Definition. If $f$ is a function with $n$ arguments, then the currying (or curried form) of $f$ is the function

$$ x_1 \mapsto .. \mapsto x_n \mapsto f(x_1, .., x_n) $$

If $f$ has type $$T_1 \times .. \times T_n \to T_{\text{output}}$$

then the currying of $f$ has type $$T_1 \to .. \to T_n \to T_{\text{output}}$$

Example. If $f$ takes 3 arguments, and if $g$ is $f$ in curried form, then $$ f(x_1, x_2, x_3) = g(x_1)(x_2)(x_3)$$

Usage #

Currying is central to most functional programming languages. For instance, all methods in Haskell are in curried form.

Code factorization #

Example.

In Java, we may have a method with signature
void convert(int radix, int input)
that prints the digits of the number input in base radix (for instance, convert(2,5) should print 101).

We may want to do this for each element of a list of numbers myList, and for different bases, e.g. once in base 2 and once in base 8.

We could declare two new methods:
void convertToBaseTwo(int input){
    convert(2, input);
}

void convertToBaseEight(int input){
    convert(8, input);
}
Then we could pass these two methods to the method forEach encountered earlier:
myList.forEach(MyClass::convertToBaseTwo);
myList.forEach(MyClass::convertToBaseEight);
However, with this pattern, for each new radix X, we would need to create a new method convertToBaseX. Besides, if the desired radix is only supplied at runtime (e.g. by the system’s user), then this pattern cannot be applied.

Intuitively, we would like to produce (on the fly) a method convertToBaseX that converts an integer into base X. This is precisely what the curried form of the method convert does.

This method has type Integer $\to$ Integer $\to$ void, and can be defined as:
Consumer<Integer> curriedConvert(int radix) {
    return x -> convert(radix, x);
}
This allows us to generate closures and pass them as arguments to the method forEach:
myList.forEach(curriedConvert(2));
myList.forEach(curriedConvert(8));

int radix = getRadixFromUser();
myList.forEach(curriedConvert(radix));
Alternatively, we could use the curried form of convert anonymously:
myList.forEach(x -> convert(2, x));
myList.forEach(x -> convert(8, x));

int radix = getRadixFromUser();
myList.forEach(x -> convert(radix, x));

N-ary method #

We saw earlier that Java has native types (precisely, functional interfaces) for methods with up to two arguments. For instance Function and BiFunction, Consumer and BiConsumer, Supplier, etc.

However, there is no such type for methods with more than two arguments. One workaround (among others) consists in using curried methods.

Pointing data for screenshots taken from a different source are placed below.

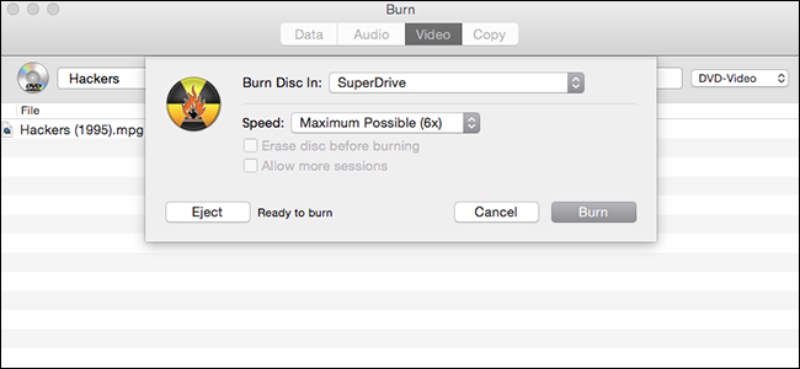Image resolution: width=800 pixels, height=369 pixels.
Task: Click the minimize window button
Action: (x=33, y=9)
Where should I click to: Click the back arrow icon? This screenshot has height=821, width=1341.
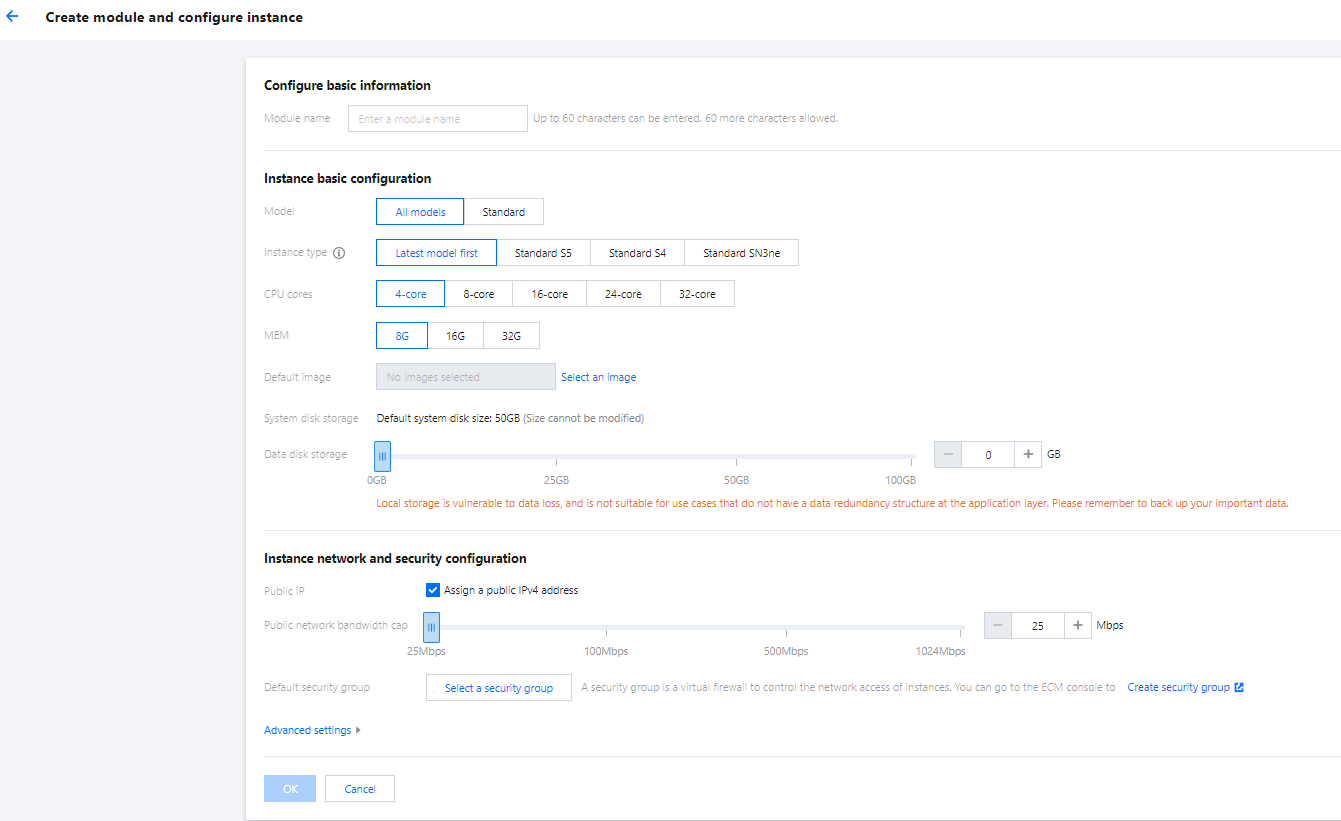[13, 17]
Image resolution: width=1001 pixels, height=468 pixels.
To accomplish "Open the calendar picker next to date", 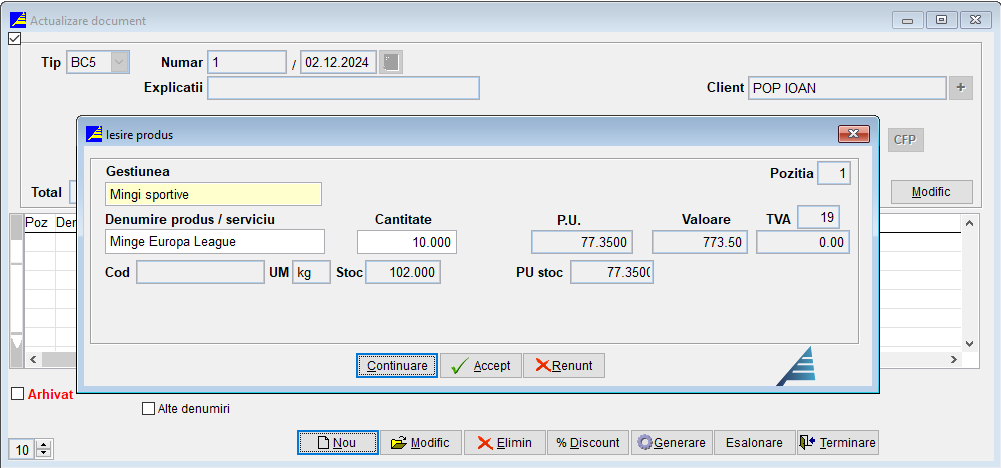I will point(391,62).
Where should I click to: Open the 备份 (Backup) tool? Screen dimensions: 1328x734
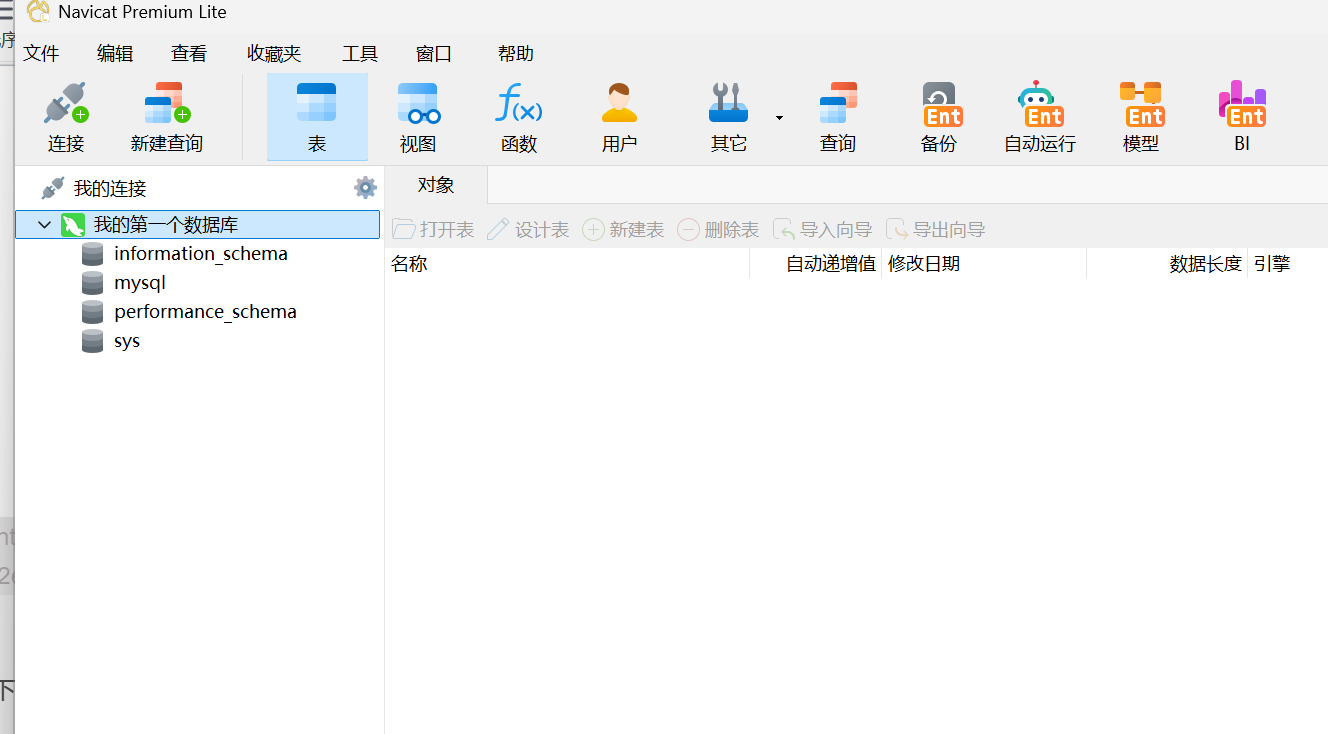coord(938,115)
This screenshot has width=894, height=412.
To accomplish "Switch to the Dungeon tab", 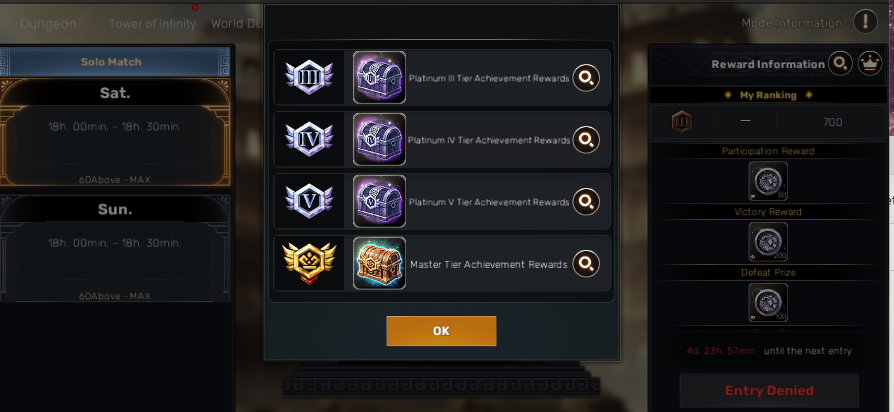I will 48,24.
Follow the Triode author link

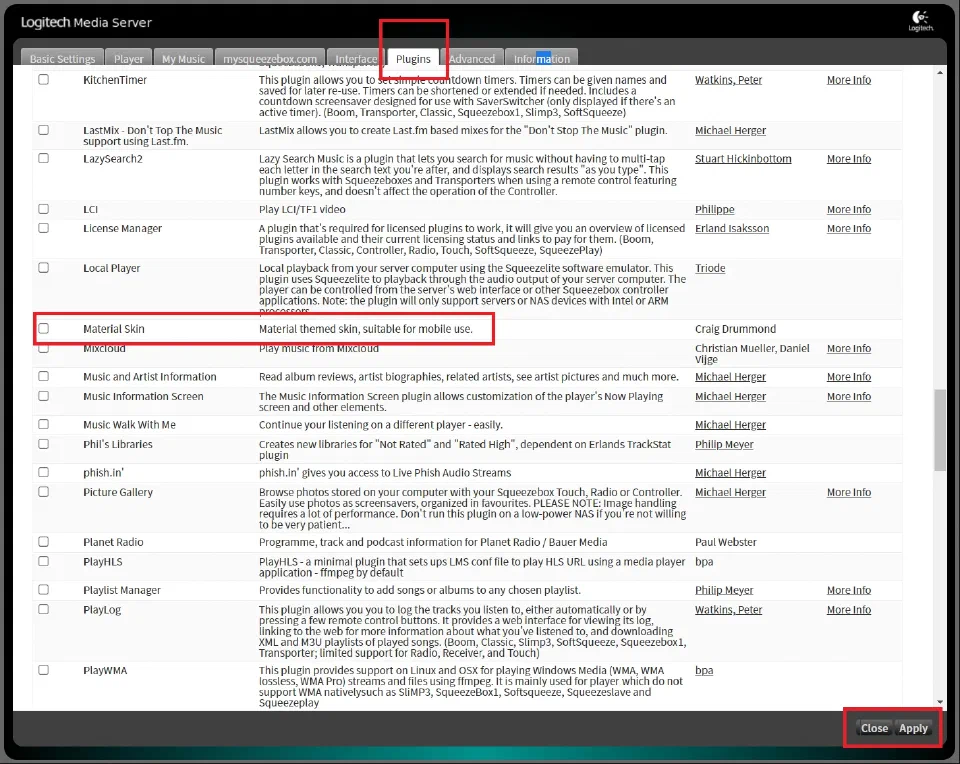710,268
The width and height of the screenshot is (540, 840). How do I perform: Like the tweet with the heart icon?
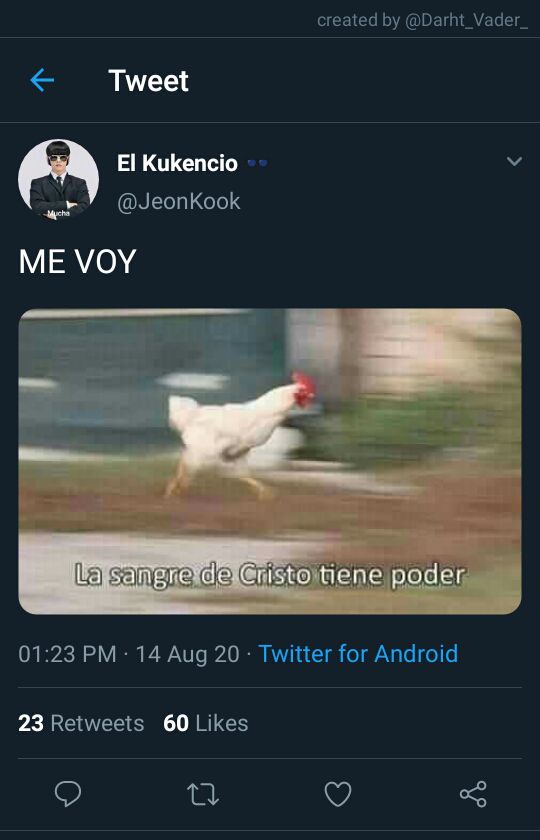coord(338,793)

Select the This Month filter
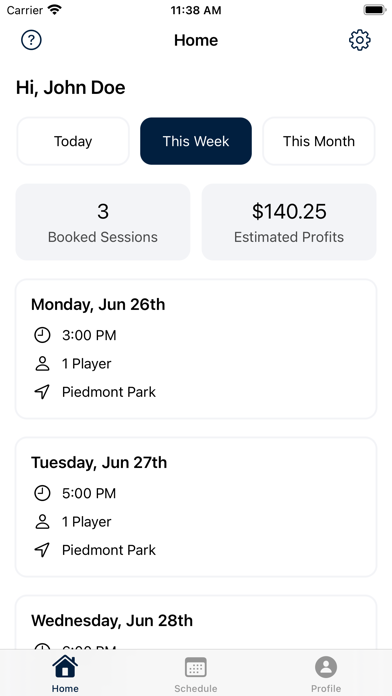tap(319, 141)
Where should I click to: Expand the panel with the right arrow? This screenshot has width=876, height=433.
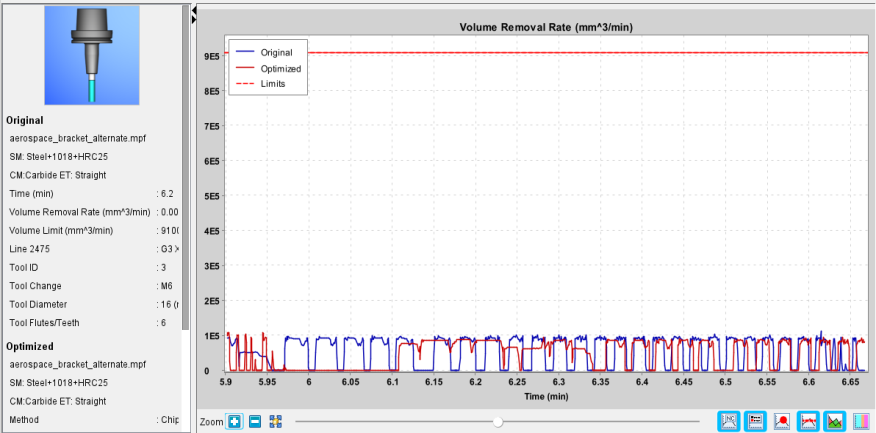pos(194,20)
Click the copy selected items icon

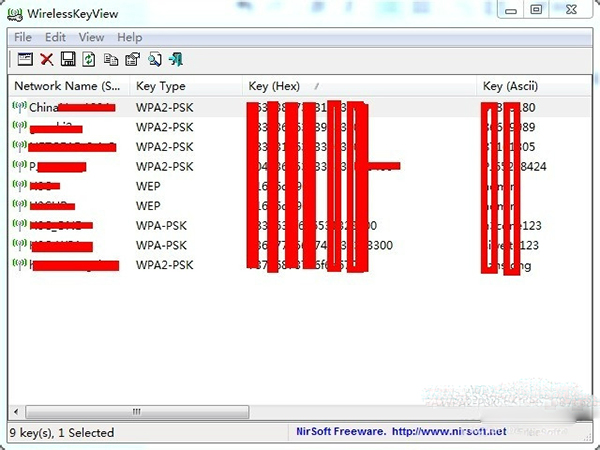(111, 59)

Example. Assume that we want to write a method that takes as input a callback method with type

$\qquad$ Integer $\times$ Integer $\times$ Integer $\to$ String

There is no native type in Java for the callback method.

Instead, we can use a callback method in curried form, with type

$\qquad$ Integer $\to$ Integer $\to$ Integer $\to$ String

Or in Java
Function<Integer, Function<Integer, Function<Integer, String>>>